**AIM OF THE TASK:** Please reproduce, line for line, everything in the material from the line containing "Select 徐庶's portrait card" down to the line containing "click(11, 75)", both included.

(Records from a dataset)
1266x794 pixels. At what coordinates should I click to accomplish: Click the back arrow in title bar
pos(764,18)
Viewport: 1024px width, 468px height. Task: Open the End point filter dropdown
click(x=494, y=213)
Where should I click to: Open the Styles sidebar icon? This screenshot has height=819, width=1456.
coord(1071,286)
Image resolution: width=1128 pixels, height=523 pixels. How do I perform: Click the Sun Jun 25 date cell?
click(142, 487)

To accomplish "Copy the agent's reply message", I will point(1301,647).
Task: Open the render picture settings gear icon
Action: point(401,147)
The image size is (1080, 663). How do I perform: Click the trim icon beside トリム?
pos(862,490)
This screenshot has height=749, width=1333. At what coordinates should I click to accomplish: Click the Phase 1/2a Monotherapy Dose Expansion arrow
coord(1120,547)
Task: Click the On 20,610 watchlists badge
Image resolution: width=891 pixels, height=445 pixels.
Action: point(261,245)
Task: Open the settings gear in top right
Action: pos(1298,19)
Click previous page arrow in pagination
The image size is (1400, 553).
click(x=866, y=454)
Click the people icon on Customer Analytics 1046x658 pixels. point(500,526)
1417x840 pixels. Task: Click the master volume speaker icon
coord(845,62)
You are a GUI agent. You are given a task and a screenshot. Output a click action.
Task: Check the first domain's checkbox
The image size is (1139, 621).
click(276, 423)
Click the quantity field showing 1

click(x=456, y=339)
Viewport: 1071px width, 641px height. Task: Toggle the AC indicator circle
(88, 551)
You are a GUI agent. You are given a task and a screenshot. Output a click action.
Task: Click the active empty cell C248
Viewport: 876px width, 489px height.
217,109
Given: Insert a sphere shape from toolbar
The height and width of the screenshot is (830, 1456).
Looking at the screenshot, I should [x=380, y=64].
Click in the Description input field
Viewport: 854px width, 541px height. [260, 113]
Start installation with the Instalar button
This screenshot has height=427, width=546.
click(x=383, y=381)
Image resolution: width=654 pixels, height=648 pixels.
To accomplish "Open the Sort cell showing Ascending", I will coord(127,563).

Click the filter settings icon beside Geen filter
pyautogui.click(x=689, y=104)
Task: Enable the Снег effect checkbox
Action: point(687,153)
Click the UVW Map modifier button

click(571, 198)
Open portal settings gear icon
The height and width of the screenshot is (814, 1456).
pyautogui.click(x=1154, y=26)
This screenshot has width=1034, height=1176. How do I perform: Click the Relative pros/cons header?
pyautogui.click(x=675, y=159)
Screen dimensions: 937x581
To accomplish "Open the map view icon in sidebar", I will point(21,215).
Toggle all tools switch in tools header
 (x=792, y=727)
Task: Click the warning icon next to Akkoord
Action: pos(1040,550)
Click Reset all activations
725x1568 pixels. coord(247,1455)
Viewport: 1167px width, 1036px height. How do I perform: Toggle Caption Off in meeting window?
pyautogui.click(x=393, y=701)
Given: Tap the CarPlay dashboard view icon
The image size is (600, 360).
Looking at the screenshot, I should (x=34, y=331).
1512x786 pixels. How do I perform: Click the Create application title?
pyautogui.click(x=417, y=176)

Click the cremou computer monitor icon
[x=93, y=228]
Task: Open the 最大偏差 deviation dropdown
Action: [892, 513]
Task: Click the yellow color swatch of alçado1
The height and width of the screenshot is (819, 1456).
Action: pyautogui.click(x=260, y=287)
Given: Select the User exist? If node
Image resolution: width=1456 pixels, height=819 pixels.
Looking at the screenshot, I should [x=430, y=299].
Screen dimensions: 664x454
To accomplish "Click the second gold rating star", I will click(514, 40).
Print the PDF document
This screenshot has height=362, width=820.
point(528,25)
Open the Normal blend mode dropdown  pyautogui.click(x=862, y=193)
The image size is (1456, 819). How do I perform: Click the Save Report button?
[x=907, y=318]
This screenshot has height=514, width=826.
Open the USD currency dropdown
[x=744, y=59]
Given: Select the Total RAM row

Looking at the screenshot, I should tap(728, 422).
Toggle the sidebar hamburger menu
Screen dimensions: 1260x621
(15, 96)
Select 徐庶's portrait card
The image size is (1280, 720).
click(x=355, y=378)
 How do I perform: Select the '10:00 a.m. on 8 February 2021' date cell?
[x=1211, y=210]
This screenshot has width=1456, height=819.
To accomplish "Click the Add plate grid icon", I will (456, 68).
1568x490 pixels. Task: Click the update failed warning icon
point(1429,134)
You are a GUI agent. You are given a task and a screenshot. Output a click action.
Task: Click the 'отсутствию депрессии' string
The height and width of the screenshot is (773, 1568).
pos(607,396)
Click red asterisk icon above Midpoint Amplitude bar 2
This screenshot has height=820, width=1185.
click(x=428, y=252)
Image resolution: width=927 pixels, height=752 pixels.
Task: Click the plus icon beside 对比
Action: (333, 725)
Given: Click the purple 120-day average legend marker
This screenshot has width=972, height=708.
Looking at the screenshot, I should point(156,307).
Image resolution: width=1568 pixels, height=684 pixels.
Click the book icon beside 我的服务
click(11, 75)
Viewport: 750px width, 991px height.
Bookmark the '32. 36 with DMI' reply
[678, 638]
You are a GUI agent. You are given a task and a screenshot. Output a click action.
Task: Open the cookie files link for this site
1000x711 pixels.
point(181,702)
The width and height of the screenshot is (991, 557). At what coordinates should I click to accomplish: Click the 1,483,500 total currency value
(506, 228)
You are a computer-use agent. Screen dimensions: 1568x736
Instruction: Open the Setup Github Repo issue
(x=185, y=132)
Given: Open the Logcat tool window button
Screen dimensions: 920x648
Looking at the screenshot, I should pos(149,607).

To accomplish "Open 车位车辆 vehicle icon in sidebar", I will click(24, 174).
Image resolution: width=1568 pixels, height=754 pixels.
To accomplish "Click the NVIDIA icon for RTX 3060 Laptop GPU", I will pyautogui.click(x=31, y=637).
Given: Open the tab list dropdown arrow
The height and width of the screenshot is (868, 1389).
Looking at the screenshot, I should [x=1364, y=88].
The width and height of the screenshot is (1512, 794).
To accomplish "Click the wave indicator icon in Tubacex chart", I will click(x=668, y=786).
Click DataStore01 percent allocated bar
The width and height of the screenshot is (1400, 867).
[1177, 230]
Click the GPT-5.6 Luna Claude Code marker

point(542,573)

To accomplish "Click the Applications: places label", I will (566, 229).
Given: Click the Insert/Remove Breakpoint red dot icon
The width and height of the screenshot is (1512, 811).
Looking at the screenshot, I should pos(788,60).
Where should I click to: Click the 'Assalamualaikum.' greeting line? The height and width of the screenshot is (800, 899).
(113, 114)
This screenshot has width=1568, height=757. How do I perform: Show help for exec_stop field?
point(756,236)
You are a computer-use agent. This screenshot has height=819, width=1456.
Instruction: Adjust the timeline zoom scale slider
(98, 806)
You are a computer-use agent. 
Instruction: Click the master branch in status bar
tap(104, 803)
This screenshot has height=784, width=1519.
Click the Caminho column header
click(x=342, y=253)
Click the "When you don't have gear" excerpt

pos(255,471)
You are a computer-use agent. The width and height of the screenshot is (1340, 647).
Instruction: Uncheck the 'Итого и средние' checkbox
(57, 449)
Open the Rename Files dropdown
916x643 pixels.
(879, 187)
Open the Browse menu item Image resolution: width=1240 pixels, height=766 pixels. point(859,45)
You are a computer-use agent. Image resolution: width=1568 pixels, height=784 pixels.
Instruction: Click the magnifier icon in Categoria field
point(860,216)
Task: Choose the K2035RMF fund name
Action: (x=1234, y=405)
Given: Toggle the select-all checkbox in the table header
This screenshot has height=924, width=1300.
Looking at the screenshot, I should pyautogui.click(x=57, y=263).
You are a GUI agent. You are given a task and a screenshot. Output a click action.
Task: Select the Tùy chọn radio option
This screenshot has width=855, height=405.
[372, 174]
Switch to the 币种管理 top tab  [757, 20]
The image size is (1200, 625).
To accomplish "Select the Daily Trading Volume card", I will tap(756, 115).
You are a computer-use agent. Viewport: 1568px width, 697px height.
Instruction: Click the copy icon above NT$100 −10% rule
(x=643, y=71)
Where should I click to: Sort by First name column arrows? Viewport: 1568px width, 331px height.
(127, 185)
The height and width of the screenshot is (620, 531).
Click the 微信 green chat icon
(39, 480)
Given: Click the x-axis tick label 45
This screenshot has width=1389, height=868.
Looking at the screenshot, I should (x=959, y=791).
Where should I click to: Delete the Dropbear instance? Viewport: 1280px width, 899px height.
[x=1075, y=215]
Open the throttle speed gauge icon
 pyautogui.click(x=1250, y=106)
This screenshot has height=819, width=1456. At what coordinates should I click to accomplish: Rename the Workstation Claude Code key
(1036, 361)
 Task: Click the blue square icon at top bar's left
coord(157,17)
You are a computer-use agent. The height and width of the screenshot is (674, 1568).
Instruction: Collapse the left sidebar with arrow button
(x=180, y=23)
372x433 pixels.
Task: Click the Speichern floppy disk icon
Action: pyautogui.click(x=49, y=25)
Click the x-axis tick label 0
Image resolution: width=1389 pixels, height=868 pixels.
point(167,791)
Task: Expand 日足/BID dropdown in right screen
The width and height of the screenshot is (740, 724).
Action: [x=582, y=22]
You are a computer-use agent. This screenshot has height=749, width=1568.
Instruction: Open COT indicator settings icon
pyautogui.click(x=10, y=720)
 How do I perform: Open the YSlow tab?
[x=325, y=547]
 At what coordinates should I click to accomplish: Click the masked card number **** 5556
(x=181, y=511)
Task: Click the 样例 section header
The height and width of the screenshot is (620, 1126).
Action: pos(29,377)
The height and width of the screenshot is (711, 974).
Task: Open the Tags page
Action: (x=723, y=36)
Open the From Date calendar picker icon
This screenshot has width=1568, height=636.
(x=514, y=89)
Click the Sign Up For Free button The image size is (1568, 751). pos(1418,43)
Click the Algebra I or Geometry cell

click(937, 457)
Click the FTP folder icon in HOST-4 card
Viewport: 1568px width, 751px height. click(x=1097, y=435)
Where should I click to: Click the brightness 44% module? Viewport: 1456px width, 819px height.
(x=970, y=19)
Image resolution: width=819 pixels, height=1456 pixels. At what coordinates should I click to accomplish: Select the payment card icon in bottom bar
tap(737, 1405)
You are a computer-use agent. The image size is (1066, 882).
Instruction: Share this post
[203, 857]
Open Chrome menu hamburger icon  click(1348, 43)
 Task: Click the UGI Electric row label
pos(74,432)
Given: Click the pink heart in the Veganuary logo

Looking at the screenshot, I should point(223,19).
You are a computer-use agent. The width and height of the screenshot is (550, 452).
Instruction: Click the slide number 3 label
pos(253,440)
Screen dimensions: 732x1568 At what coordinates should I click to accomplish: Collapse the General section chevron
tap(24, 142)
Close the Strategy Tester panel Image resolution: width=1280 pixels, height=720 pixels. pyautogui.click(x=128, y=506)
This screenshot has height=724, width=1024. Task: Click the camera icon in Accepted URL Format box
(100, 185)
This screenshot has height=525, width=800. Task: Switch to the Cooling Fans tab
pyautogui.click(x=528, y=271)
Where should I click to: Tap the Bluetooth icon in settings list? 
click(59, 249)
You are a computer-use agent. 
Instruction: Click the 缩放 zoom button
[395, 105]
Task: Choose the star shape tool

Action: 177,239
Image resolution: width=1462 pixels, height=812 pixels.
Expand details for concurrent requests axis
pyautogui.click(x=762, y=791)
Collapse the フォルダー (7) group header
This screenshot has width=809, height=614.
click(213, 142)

**ANSWER TO THE TASK:**
Select 徐庶's portrait card
The image size is (1280, 720).
click(x=355, y=378)
 How do I perform: Select the '10:00 a.m. on 8 February 2021' date cell?
[x=1211, y=210]
This screenshot has width=1456, height=819.
To accomplish "Click the Add plate grid icon", I will (456, 68).
1568x490 pixels. Task: Click the update failed warning icon
point(1429,134)
You are a GUI agent. You are given a task and a screenshot. Output a click action.
Task: Click the 'отсутствию депрессии' string
The height and width of the screenshot is (773, 1568).
pos(607,396)
Click red asterisk icon above Midpoint Amplitude bar 2
This screenshot has height=820, width=1185.
click(x=428, y=252)
Image resolution: width=927 pixels, height=752 pixels.
Task: Click the plus icon beside 对比
Action: (333, 725)
Given: Click the purple 120-day average legend marker
This screenshot has width=972, height=708.
Looking at the screenshot, I should point(156,307).
Image resolution: width=1568 pixels, height=684 pixels.
Click the book icon beside 我的服务
click(11, 75)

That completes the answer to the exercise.